Deco se reunió recientemente en Barcelona con los agentes de Dumfries para transmitirle un mensaje contundente: el Barcelona quiere contar con él, pero existe una condición innegociable. El lateral del Inter de Milán solo llegará al Camp Nou si previamente se concreta una oferta astronómica por Koundé que satisfaga las pretensiones económicas del club.
El jugador de 30 años mostró una predisposición extraordinaria para vestir la camiseta azulgrana, aunque conoce perfectamente las dificultades de la operación. El tiempo juega en su contra y a favor del Barcelona simultáneamente. Su contrato con el conjunto italiano incluye una cláusula de rescisión de apenas 25 millones de euros, una auténtica ganga en el mercado actual, pero esta cifra privilegiada expira el próximo 31 de julio.
La presencia del Liverpool en la puja añade presión adicional sobre los planes de Deco. El club inglés busca desesperadamente reforzar su banda derecha y cuenta con una capacidad económica superior a la del Barcelona. Los responsables de Anfield ya iniciaron contactos formales con los representantes del neerlandés, ofreciendo condiciones salariales que superan ampliamente lo que puede proponer la entidad catalana.

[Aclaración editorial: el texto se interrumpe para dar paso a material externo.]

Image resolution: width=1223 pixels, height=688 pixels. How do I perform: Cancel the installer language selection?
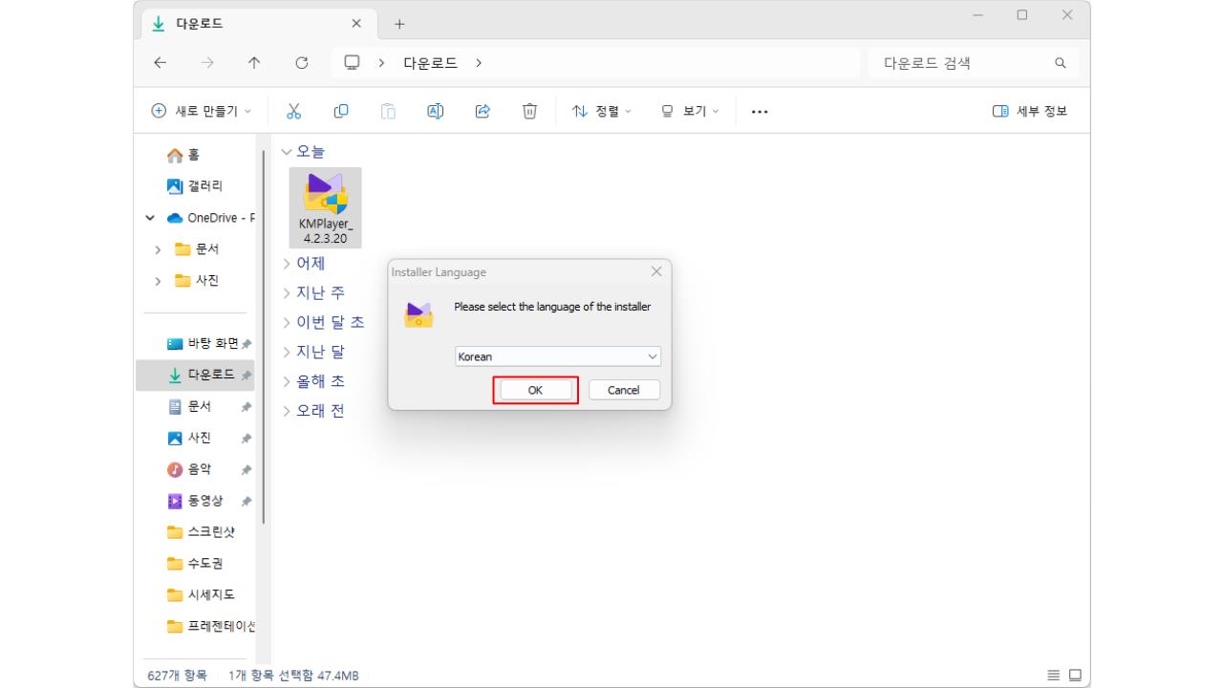(x=623, y=390)
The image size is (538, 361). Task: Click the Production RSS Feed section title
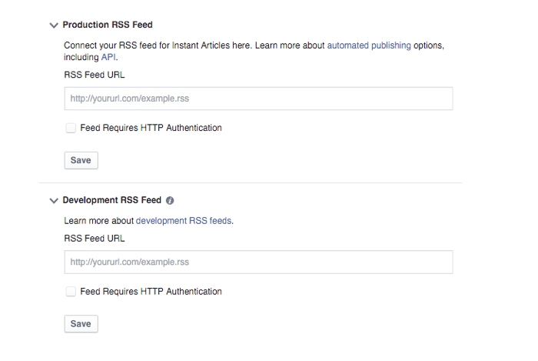pos(108,25)
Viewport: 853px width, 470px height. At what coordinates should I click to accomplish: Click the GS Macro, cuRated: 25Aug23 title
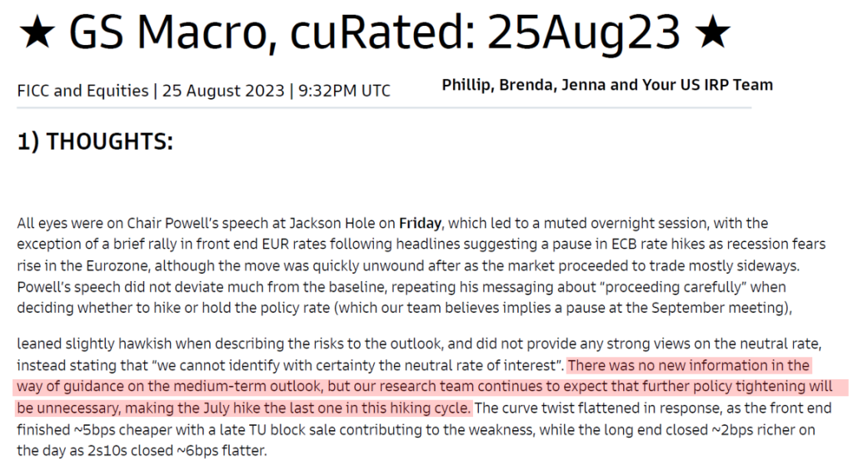(374, 32)
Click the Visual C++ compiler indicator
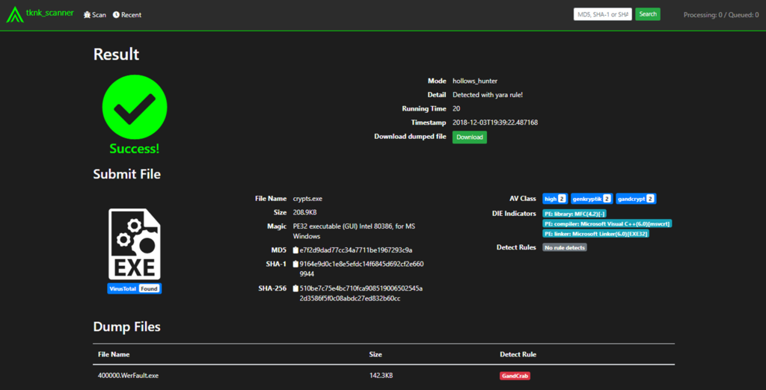 coord(607,223)
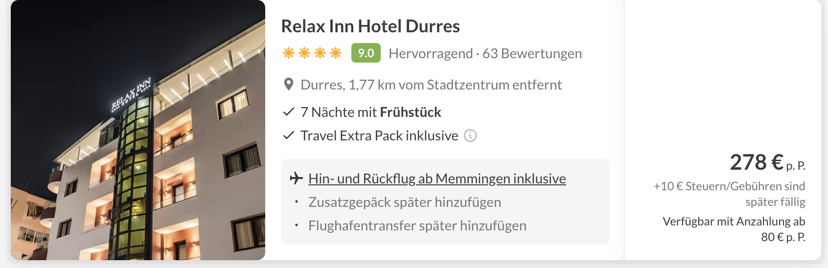View the Relax Inn hotel photo

[138, 130]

Esta competencia directa obliga al Barça a acelerar los tiempos. La directiva blaugrana sabe que una oferta firme del Liverpool podría decantar la balanza, especialmente si la venta de Koundé se demora más de lo previsto. El margen de maniobra se reduce cada día que pasa sin novedades sobre el futuro del defensa francés.
Dumfries añadió otro elemento de incertidumbre al comunicar que no tomará ninguna decisión definitiva hasta finalizar su participación en el Mundial. Esta postura deja al Barcelona en una posición delicada, especialmente considerando que la cláusula ventajosa de 25 millones vence el 31 de julio, fecha que podría coincidir con las fases finales del torneo.
La operación presenta numerosas variables que deben alinearse perfectamente: el Barça necesita recibir una oferta convincente por Koundé, cerrar su traspaso antes de finales de julio, convencer a Dumfries de que rechace al Liverpool y ejecutar su cláusula antes de que caduque. Un solo contratiempo en esta cadena de acontecimientos podría desbaratar completamente los planes de Deco.
El intercambio entre Koundé y Dumfries generaría una plusvalía económica considerable para las arcas barcelonistas. Vender al francés por una cifra cercana a los 60-70 millones y fichar al neerlandés por 25 representaría un balance neto favorable de aproximadamente 35-45 millones de euros, fondos vitales para acometer los fichajes ofensivos prioritarios.
Desde el punto de vista deportivo, la dirección técnica confía en que Dumfries mantendría el nivel competitivo del lateral derecho. El jugador del Inter aporta potencia física, recorrido incansable y una capacidad ofensiva probada en la Serie A. Sin embargo, existe el riesgo de que Koundé termine quedándose y Dumfries fichando por el Liverpool, dejando al Barcelona sin el dinero necesario y sin su alternativa preferida.
La próxima semana será decisiva para conocer si este arriesgado plan de Deco llega a buen puerto o si el Barcelona deberá replantear completamente su estrategia de mercado.